INFORMAÇÕES FORNECIDAS>

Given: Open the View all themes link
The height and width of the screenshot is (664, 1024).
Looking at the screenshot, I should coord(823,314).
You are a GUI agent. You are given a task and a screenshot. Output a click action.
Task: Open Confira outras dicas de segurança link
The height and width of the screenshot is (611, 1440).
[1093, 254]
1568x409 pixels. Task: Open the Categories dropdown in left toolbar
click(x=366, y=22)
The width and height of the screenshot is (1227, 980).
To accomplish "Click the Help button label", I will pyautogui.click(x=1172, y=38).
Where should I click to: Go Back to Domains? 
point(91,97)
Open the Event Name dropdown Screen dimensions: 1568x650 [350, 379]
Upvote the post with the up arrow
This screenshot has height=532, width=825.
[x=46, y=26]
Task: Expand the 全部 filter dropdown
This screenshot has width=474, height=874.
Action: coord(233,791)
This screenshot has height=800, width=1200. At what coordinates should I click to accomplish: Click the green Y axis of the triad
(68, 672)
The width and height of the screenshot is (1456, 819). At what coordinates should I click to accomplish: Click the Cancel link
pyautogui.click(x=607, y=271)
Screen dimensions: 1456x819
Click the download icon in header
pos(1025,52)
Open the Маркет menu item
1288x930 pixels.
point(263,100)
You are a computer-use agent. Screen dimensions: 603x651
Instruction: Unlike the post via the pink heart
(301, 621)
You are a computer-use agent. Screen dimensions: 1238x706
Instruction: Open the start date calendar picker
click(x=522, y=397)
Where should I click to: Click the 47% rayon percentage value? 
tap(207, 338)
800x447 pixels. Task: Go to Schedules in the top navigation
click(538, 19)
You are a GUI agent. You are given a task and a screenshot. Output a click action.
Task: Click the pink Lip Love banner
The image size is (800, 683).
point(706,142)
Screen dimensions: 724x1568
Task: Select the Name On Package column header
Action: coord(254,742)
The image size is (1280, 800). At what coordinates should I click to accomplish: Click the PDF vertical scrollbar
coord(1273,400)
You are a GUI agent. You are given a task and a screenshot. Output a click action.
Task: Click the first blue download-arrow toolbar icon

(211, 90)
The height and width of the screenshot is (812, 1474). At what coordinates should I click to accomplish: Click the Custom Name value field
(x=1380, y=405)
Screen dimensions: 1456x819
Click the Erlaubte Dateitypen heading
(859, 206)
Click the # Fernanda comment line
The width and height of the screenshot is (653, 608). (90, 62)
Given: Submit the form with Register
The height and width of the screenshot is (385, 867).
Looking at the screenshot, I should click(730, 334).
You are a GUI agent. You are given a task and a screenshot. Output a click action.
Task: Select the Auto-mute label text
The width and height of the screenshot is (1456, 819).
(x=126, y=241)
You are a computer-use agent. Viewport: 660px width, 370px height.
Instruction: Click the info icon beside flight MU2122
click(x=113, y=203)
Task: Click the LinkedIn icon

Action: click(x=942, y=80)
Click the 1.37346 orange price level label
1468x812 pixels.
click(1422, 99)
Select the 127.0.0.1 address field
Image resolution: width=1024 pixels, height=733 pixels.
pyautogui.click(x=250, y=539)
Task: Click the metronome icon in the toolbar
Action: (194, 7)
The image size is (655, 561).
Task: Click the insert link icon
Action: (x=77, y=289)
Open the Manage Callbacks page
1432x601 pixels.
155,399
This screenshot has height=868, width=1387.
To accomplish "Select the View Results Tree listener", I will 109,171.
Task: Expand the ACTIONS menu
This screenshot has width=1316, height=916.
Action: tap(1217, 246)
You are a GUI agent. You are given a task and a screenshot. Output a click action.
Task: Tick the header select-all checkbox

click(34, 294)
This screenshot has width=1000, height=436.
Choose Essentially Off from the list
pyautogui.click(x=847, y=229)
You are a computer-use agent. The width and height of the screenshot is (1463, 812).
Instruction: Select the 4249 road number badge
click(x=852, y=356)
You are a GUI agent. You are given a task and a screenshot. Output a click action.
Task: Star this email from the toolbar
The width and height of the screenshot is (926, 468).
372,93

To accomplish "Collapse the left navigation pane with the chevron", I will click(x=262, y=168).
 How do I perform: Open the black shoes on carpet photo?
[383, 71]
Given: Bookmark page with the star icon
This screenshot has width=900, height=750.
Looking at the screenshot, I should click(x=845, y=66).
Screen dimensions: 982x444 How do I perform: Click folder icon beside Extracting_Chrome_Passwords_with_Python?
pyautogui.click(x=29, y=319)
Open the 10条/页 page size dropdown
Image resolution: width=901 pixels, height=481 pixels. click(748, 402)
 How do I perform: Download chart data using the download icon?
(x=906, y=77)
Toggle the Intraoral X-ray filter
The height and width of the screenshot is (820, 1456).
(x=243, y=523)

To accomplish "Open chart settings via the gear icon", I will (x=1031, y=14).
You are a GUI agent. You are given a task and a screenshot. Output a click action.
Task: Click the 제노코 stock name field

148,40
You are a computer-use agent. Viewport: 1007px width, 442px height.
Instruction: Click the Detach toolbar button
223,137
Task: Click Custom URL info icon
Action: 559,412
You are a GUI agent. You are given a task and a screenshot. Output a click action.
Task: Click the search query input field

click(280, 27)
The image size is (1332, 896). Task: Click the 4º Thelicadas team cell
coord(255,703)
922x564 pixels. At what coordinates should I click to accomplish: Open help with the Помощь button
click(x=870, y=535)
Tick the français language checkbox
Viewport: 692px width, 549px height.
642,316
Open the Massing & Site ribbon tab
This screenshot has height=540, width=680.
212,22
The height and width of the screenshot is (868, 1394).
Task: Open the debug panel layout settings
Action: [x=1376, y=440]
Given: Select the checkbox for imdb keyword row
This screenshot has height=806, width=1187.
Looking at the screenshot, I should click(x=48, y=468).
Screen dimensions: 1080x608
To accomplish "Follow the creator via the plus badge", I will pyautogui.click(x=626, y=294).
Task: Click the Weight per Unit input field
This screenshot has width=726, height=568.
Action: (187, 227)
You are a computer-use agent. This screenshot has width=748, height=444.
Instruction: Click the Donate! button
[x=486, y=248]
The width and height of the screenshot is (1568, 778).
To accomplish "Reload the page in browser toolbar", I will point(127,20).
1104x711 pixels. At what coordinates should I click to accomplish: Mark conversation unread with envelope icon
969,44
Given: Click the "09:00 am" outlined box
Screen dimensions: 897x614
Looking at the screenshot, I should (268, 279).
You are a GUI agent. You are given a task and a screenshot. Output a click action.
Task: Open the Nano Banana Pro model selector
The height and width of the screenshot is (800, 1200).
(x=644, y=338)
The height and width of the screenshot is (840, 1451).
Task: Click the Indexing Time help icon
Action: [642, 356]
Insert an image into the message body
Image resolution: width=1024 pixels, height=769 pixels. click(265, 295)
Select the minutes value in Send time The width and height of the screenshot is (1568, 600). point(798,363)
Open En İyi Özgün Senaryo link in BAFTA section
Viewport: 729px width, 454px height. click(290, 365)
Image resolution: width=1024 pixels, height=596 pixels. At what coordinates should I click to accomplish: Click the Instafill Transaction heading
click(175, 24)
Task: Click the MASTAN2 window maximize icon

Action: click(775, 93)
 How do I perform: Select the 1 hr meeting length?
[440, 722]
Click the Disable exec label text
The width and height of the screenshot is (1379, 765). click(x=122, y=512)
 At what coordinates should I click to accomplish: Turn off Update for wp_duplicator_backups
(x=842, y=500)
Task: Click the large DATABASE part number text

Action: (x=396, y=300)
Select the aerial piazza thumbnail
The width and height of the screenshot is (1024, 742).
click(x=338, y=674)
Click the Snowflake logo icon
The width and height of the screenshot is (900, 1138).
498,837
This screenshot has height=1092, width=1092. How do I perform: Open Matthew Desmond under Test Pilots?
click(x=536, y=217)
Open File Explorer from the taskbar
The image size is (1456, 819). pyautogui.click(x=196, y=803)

OBJETIVO DA TAREFA>
Extraia do material acima, por favor, todas as linhas que contêm a palavra "left". Diferencie maiúsculas de minúsculas.

RESULTADO DO EXERCÍCIO>
1568x409 pixels. Task: Open the Categories dropdown in left toolbar
To accomplish "Collapse the left navigation pane with the chevron", I will click(x=262, y=168).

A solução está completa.